Problem to solve
Starting at the first line and ending at the line that contains "622x466 pixels. tap(590, 61)", write those lines out again with "icon" changed to "symbol" and nothing else altered. Leave the pictures out.

--- BEGIN Available data ---

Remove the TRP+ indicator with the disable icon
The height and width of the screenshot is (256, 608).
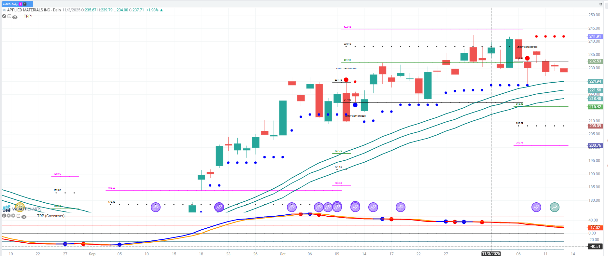[x=4, y=16]
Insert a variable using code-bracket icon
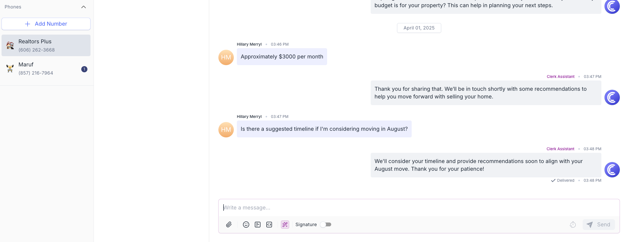The image size is (626, 242). (x=269, y=225)
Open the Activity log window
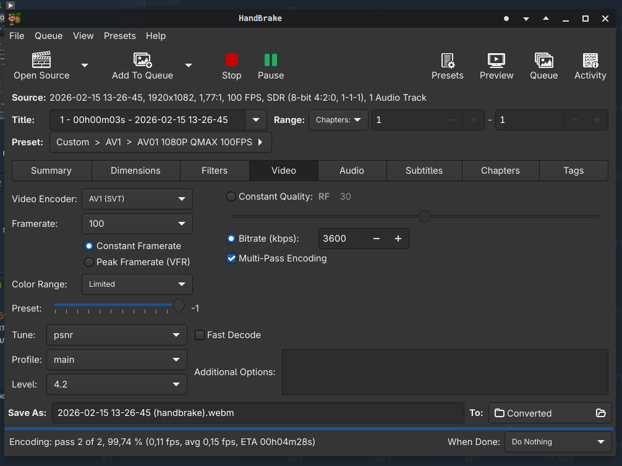622x466 pixels. tap(590, 61)
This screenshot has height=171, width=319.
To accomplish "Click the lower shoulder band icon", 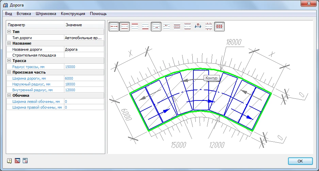I will click(x=145, y=27).
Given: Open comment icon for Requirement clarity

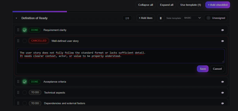Looking at the screenshot, I should [x=222, y=30].
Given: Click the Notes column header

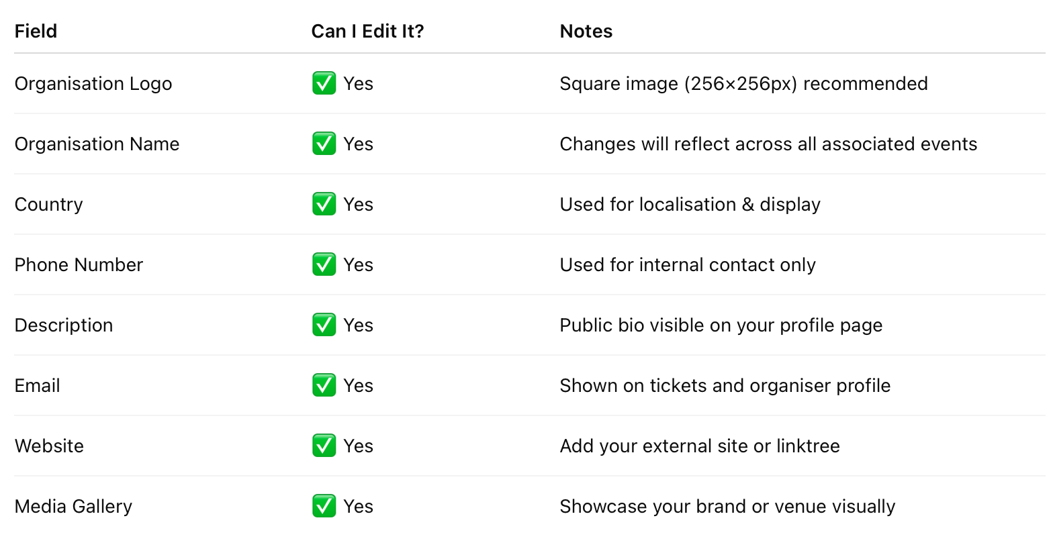Looking at the screenshot, I should click(x=586, y=32).
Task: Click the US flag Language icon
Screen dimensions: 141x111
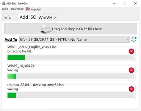Action: [27, 9]
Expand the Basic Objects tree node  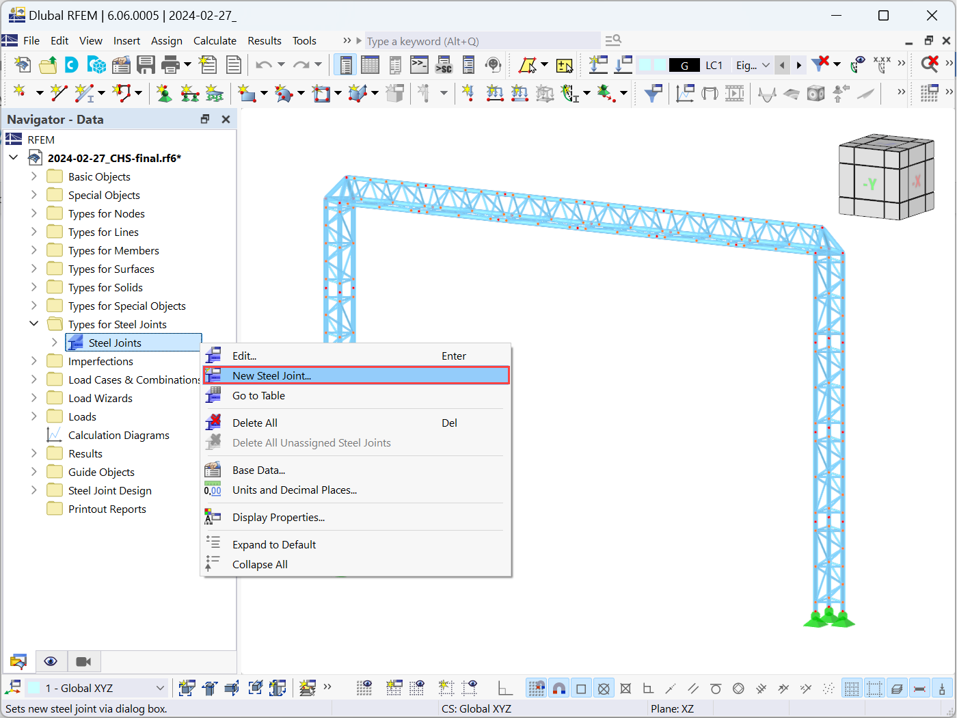click(x=33, y=176)
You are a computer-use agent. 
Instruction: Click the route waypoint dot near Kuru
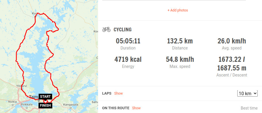click(38, 14)

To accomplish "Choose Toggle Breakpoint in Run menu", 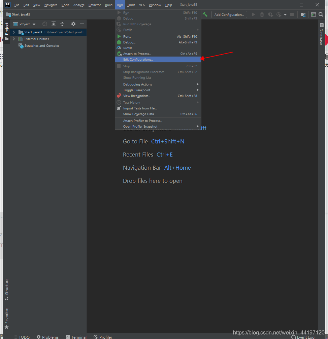I will (137, 90).
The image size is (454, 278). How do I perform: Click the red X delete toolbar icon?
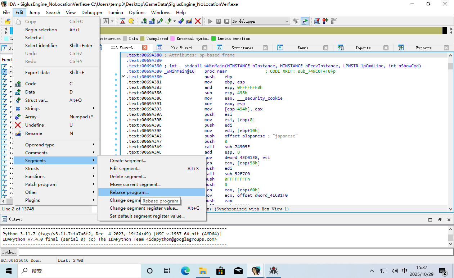pos(198,21)
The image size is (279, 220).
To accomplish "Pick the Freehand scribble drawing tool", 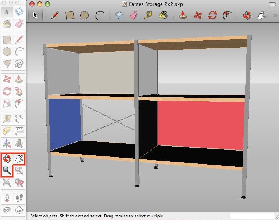I will click(19, 64).
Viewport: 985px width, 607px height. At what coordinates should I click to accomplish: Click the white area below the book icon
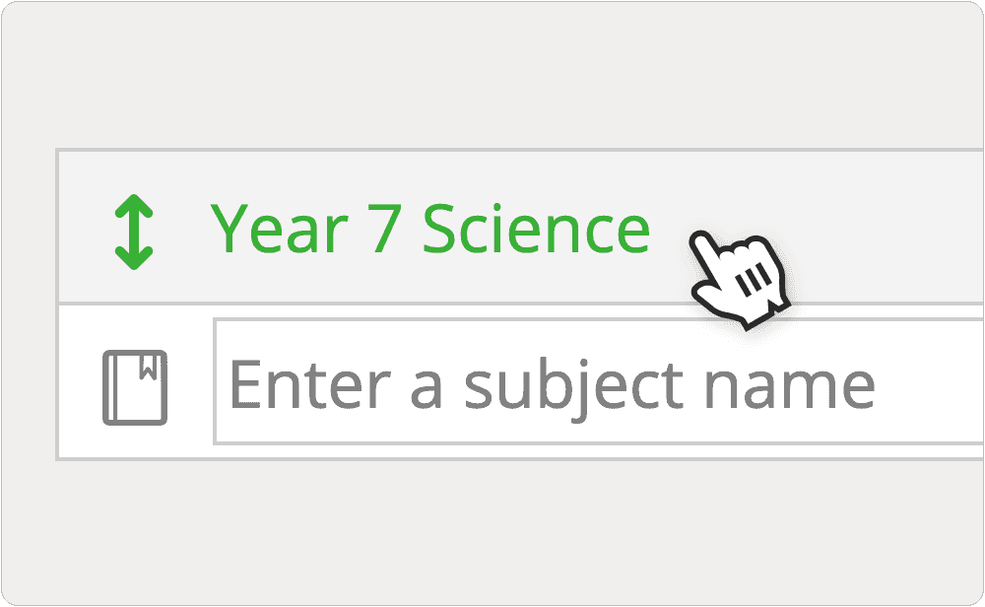[x=135, y=441]
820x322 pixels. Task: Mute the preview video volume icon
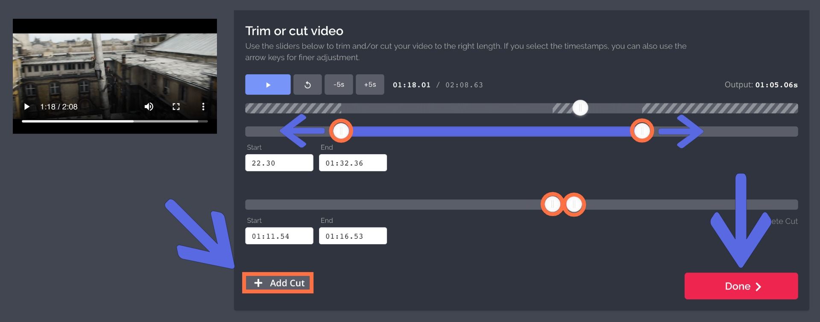[149, 107]
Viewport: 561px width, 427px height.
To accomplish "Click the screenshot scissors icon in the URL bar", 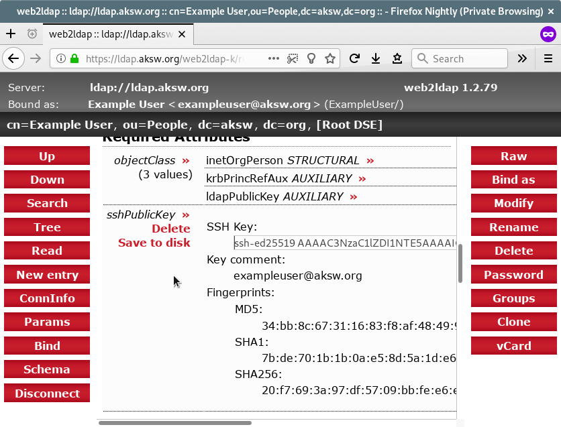I will [292, 58].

--- END Available data ---

Written answer
Remove the TRP+ indicator with the disable symbol
The height and width of the screenshot is (256, 608).
[x=4, y=16]
Insert a variable using code-bracket symbol
The image size is (626, 242). (x=269, y=225)
Open the Activity log window
622x466 pixels. tap(590, 61)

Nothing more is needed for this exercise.